George Martin, Gus Dudgeon, Roy Thomas Baker, Nigel Godrich, John Fryer, James Guthrie, Ken Scott, Martin Hannett, Stephen Street. Voici la liste des producteurs que nous avons évoqués lors des articles précédents. Dix hommes. Pourquoi n’y a-t-il aucune femme dans cette liste ?
Des productrices, il y en a encore très peu. Seulement six pour cent de ce corps de métier est composé de femmes et il est fort probable que ce pourcentage était plus bas les décennies précédentes. Statiquement, il y a plus de chance qu’un « grand » producteur soit un homme. Par ailleurs, comme pour beaucoup de milieux où les hommes sont sur-représentés, il faut redoubler d’efforts pour pouvoir être reconnue. Parmi les producteurs que nous avons cités, on a donné une chance très tôt à beaucoup d’entre eux. Cela leur a permis d’apprendre jeune et de développer leurs compétences. S’il y a peu d’histoires similaires avec les femmes, c’est peut-être parce qu’on ne leur donnait pas les mêmes opportunités. Heureusement, il existe quand même des femmes productrices et nous allons en présenter quelques-unes.
Kate Bush
Kate Bush est surtout connue en tant que musicienne. Elle a commencé la musique très tôt, en écrivant plus d’une centaine de chanson dans son enfance. En 1978, elle sort Wuthering Heights et bouleverse le monde la pop. A vingt ans, Kate Bush avait déjà une vision précise et originale de ce qu’elle souhaitait accomplir avec sa musique. Elle n’a cessé d’influencer le monde de la musique depuis. C’est une artiste phare de la musique britannique contemporaine, à tel point qu’elle a été nommée commandeur de l’ordre de l’Empire britannique.
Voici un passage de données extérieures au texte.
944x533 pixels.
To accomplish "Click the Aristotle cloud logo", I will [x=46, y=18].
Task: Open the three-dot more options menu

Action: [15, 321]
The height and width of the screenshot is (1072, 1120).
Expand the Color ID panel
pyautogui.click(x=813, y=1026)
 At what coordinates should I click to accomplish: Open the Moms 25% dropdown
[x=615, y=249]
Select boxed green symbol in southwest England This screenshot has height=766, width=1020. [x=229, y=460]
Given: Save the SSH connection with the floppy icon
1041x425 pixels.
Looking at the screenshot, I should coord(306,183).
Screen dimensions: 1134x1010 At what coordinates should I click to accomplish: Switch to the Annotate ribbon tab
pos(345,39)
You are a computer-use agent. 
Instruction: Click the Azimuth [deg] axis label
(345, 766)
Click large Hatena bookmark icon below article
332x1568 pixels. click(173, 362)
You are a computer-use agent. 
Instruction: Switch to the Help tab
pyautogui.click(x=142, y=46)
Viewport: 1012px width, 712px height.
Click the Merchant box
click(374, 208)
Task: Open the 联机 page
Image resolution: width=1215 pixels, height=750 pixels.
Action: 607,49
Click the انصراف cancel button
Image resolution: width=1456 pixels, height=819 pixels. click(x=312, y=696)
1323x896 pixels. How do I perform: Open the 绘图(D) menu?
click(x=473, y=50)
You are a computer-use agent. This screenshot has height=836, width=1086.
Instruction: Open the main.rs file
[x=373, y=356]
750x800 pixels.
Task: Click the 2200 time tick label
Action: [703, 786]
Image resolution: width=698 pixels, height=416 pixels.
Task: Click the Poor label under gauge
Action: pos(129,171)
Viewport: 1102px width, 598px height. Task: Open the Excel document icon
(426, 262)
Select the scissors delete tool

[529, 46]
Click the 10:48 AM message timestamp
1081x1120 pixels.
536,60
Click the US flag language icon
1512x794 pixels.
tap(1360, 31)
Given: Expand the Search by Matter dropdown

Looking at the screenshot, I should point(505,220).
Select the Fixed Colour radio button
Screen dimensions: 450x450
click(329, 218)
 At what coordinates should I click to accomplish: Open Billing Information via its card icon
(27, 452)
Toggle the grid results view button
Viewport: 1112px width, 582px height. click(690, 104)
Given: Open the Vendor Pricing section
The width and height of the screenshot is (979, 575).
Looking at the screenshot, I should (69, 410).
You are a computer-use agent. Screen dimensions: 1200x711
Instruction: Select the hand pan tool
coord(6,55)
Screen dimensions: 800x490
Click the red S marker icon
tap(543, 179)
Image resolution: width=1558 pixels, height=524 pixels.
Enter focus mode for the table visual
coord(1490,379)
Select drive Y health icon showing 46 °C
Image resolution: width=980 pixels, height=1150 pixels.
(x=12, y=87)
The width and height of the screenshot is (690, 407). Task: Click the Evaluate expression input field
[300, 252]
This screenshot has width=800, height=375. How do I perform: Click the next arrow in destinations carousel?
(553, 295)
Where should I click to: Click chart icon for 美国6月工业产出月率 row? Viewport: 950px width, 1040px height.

Mais Kate Bush est aussi une productrice. Elle est seule à la production de tous ses albums depuis 1982. En plus de la composition et de l’interprétation, elle a rapidement fini de prendre le contrôle de son son. Ainsi, elle n’a cessé d’étoffer et modeler son univers qui inspirent encore de nombreux artistes. Sa carrière a fortement impacté l’histoire de la musique britannique contemporaine. Néanmoins, dans notre série d’articles, nous avons fait le choix de ne pas parler des artistes producteurs de leur propre discographie (sauf pour une partie des productions de Brian Eno).
Julie McLarnon
Julie McLarnon, a commencé comme beaucoup d’autres producteurs et productrices. Nées de parents musiciens, elle s’est très tôt intéressée aux sons. A quatorze ans elle créait des pédales à effets et enregistrait sur des cassettes à quatre pistes. A seize ans, elle suit une formation sur les techniques d’enregistrement et à dix-huit ans elle entre aux Strawberry Studios, où sont passés Les Smiths, Martin Hannett et Joy Division. Dans les années 2000 elle monte son propre studio : Analogue Catalogue. Elle ne produit qu’en analogique avec des bandes à vingt-quatre pistes.
Imogen Heap
Imogen Heap est une passionnée du son. Elle a produit ses deux derniers albums en portant une attention particulière sur comment le modeler. Son dernier album s’appuie par exemple sur des moments de la vie courante enregistrés par des fans. Elle se concentre sur les techniques de spatialisation sonore créant un large univers à explorer. Travailler avec le son et le modifier est quelque chose qui lui tient tellement à cœur, qu’elle le fait même en concert, avec un dispositif impressionnant qu’elle a inventé avec son équipe.
Lauren Christy
Lauren Christy est entrée dans l’industrie en tant que musicienne. EMI lui propose un contrat et dès ses premières démos on lui disait qu’il y avait quelque chose de « cool et un peu magique » sur ses enregistrements. Elle était très était très impliquée dans la production de ses chansons, à tel point que lassée, elle décide de quitter le devant de la scène pour passer en production. Elle a formé avec Graham Edwards et Scott Spock le trio The Matrix. Ensemble ils montent une équipe de production et la première artiste avec qui ils travaillent fut Christina Aguilera pour sa chanson This Year. Le trio a été nommé sept fois aux Grammy et a vendu plus de 35 millions de disque. The Matrix a une carrière éclectique puisqu’il a notamment produit le premier album d’Avril Lavigne, ainsi que des chansons pour Britney Spears, Shakira ou encore Korn.
Les artistes
Enfin, il est important de revenir sur les musiciens évoqués lors de notre série d’article. Seulement deux groupes avaient une femme comme membre : les Cocteau Twins et les Cranberries. Pourtant, les femmes dans la musique britannique ne manquent pas : Bonnie Tyler, Annie Lennox, les Spice Girls, Amy Winehouse, The Nolans, etc. Elles ont toutes une place importante dans l’histoire de la musique.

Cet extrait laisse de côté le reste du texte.